Le salon des chevaliers du château d'Augustusburg

Le prince électeur et archevêque de Cologne Clemens August (1700-1761) fit planifier une résidence d’été à Brühl à partir de 1725. Après avoir fait remplacer l’architecte Johann Conrad Schlaun par François de Cuvilliés, les vastes travaux commencèrent en 1728. Clemens August disposait d’un goût exquis et ne reculait devant aucune dépense ni effort pour la décoration de ses châteaux. Il engagea des artistes de renom comme Carlo Carlone ou l’architecte Balthasar Neumann. Pour la salle dite des chevaliers du château d’Augustusburg, Clemens August a choisi une tapisserie en cuir doré de grande valeur. Cette pièce a été utilisée à partir de 1730 et servait d’accès à ce que l’on appelait l’appartement d’hiver. En ce qui concerne le papier peint en cuir doré qui se trouve aujourd’hui dans la pièce, la question de savoir s’il s’agit de la tapisserie d’origine de la pièce est controversée.
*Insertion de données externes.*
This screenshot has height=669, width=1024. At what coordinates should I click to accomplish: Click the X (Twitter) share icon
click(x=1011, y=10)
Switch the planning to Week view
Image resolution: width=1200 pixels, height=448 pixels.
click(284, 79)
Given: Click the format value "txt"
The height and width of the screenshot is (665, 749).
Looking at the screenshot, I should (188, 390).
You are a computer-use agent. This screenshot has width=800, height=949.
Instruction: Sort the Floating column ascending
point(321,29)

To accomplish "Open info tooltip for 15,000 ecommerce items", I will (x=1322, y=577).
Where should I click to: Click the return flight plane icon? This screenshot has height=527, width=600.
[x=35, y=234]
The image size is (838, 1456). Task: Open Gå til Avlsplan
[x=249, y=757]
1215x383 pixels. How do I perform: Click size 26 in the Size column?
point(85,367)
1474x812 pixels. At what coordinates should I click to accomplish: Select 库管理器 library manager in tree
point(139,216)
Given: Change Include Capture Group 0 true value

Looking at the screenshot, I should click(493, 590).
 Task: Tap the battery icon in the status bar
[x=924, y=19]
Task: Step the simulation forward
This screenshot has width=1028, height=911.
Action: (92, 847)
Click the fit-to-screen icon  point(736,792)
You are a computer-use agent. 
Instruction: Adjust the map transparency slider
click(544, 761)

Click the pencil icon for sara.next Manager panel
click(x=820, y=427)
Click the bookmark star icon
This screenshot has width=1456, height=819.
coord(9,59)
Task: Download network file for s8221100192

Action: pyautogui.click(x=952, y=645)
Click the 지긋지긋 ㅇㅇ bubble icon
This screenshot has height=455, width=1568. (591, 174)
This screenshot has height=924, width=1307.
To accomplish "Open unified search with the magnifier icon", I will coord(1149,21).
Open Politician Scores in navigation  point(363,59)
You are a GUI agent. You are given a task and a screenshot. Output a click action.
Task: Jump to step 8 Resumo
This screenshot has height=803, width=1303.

Des études montrent toutefois clairement que la tenture en cuir doré de Bruges est composée de deux tapisseries aux motifs différents. Alors que tous les carrés de champ présentent le même motif, la frise finale supérieure est composée de panneaux coupés en deux d’un autre motif. D’un point de vue chronologique, les motifs peuvent toutefois être datés à peu près de la même manière. Les inventaires du XVIIIe siècle font état d’un papier peint en cuir, d’une table de billard et de trois peintures sur supratexte représentant des natures mortes de chasse et d’armes. Au 19e siècle, ces trois peintures au-dessus des portes ont été remplacées par des représentations montrant des enfants d’une lignée secondaire de Wittelsbach.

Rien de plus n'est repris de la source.